И вновь испытующий взгляд, только более долгий.

— Я все равно скоро умру. Я сам виноват, больше никто. Слабость к женщинам, нежелание предохраняться. Я получил по заслугам. У меня СПИД. Но порой я успокаиваю себя. Я говорю себе: «Возможно, виноват не я один». Я был… надо мной издевались в детстве.

— Издевались? Как, сэр?

— В течение недолгого, но ужасного времени я принадлежал порочным людям. Они… — Кабрера отвел взгляд. — Мне было восемь лет. Они… украли меня, когда я пошел за водой. Украли… и в первый же день изнасиловали и избили. Меня хлестали по ступням, пока кровь не потекла ручьем. — Его голос стал тихим, едва слышным. — Когда нас били, то заставляли говорить: «Ты мой Бог. Благодарю тебя, Господи». Чем громче мы плакали, тем сильней нас били. Нигде больше, только по ступням. Вместе с другими детьми, мальчиками и девочками, нас привезли в Мехико. Поездка была долгой, нас заставляли молчать угрозами. — Кабрера взглянул на меня, и мне показалось, что сейчас он заплачет кровавыми слезами. — Иногда я молился, молился о смерти. Мне было больно… Болело не только тело.

— Я понимаю, — сказал Алан.

— Возможно. Возможно, вы понимаете. Но это был сущий ад, — продолжал Кабрера. — В Мехико мы иногда слышали, о чем говорила охрана, и из разговоров поняли, что в ближайшие месяцы нас отправят в Америку. Что наше воспитание будет закончено и нас продадут за огромные деньги.

«Торговля людьми, — подумала я. — Круг замкнулся».

— Я будто сорвался в пропасть, понимаете? Я рос в очень религиозной семье и верил в Бога. В Иисуса Христа, в Деву Марию. И наедине с собой я молился, молился неистово, но все равно пришли эти люди и причинили мне боль.

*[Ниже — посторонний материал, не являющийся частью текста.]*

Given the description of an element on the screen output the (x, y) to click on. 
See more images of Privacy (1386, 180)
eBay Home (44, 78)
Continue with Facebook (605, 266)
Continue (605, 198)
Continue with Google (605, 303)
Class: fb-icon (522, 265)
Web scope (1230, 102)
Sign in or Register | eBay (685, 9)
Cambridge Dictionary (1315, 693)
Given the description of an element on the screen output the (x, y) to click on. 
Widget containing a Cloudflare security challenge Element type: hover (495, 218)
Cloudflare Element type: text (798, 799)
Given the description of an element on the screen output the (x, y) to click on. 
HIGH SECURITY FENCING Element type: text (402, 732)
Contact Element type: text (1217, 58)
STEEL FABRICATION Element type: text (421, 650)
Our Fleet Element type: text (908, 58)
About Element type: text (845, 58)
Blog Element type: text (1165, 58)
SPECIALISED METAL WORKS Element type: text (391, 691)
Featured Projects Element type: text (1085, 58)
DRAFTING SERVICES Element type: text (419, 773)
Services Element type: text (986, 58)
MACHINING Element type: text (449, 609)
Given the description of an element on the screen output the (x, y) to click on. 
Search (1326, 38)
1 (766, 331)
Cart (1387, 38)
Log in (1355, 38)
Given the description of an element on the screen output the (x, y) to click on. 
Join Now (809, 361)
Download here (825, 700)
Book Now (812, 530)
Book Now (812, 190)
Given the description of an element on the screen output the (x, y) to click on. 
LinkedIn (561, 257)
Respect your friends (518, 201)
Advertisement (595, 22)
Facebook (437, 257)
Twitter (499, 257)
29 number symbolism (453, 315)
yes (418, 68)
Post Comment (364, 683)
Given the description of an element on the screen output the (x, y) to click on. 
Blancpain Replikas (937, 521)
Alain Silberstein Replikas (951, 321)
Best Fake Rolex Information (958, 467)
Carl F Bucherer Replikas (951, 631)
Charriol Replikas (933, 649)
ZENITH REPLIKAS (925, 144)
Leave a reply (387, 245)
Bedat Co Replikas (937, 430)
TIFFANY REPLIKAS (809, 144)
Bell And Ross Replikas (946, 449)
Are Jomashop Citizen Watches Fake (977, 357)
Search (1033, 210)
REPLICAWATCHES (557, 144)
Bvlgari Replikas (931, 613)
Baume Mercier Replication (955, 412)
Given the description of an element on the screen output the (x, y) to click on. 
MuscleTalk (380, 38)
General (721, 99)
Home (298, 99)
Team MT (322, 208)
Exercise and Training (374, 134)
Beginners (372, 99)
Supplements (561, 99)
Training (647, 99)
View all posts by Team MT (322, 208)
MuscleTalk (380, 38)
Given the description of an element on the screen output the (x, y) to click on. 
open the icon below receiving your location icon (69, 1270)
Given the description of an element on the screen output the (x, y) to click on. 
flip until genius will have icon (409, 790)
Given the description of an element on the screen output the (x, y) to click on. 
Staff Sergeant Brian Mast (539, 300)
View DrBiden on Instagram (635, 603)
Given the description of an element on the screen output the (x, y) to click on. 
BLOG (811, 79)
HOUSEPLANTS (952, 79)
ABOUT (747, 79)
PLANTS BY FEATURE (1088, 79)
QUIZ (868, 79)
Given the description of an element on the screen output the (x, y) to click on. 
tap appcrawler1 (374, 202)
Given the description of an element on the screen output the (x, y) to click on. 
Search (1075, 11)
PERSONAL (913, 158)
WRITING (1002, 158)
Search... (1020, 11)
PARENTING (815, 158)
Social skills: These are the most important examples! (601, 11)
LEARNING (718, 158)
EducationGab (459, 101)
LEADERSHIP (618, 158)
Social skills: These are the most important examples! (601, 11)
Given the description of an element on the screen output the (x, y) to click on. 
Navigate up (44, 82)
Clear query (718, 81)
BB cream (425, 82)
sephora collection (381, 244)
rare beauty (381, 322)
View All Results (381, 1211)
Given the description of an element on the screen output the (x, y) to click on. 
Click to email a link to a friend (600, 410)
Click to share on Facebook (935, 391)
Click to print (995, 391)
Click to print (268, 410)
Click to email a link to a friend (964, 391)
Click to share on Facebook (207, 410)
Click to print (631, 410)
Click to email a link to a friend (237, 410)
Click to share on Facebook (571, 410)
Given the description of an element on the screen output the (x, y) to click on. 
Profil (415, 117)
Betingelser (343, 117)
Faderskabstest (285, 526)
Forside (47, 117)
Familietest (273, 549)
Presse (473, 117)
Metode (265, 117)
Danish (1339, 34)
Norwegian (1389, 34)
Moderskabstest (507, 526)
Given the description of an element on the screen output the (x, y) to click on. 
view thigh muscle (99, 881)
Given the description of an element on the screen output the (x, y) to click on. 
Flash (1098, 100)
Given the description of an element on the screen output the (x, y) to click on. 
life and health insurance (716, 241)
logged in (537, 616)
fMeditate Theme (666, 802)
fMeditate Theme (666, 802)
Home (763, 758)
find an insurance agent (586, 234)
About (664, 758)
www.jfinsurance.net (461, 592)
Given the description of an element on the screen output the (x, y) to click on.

Я тогда не понимал всей полноты Божьего замысла… И в эту темную пропасть, когда отчаянию моему уже не было предела, Господь послал ангела. — Кабрера улыбнулся при этих словах, глаза его засияли, а голос вошел в определенный ритм, подобно волне, которая накатывает на берег. — Он казался особенным, этот мальчик. Он был младше меня, меньше меня, но он не потерял свою душу. — Кабрера посмотрел мне прямо в глаза. — Я сейчас объясню. Мальчику исполнилось всего шесть лет, он был очень красивый. Такой красивый, что его насиловали чаще других детей. Каждый день, а иногда и по два раза на дню. Однако он приводил своих мучителей в ярость. Потому что никогда не плакал! Они хотели видеть его слезы, а он отказывал им в этом удовольствии. И тогда они избивали мальчика, чтобы заставить плакать. — Кабрера печально покачал головой. — Разумеется, в итоге они добивались своего. И все же… он не потерял свою душу. Лишь ангел мог так сопротивляться. — Густаво Кабрера на секунду закрыл глаза. — А я не был ангелом. Я потерял душу, я все глубже и глубже впадал в отчаяние. Отворачивался от лика Господня. Я хотел покончить с собой. Думаю, он почувствовал это. Он стал приходить ко мне по ночам, тихо разговаривать и гладить по лицу. Мой прекрасный белый ангел. «Да сохранит тебя Господь, — говорил он мне. — Ты должен верить в него и не терять веры». Ему было только шесть, или, может, семь лет, однако он говорил как взрослый, и его слова меня спасли.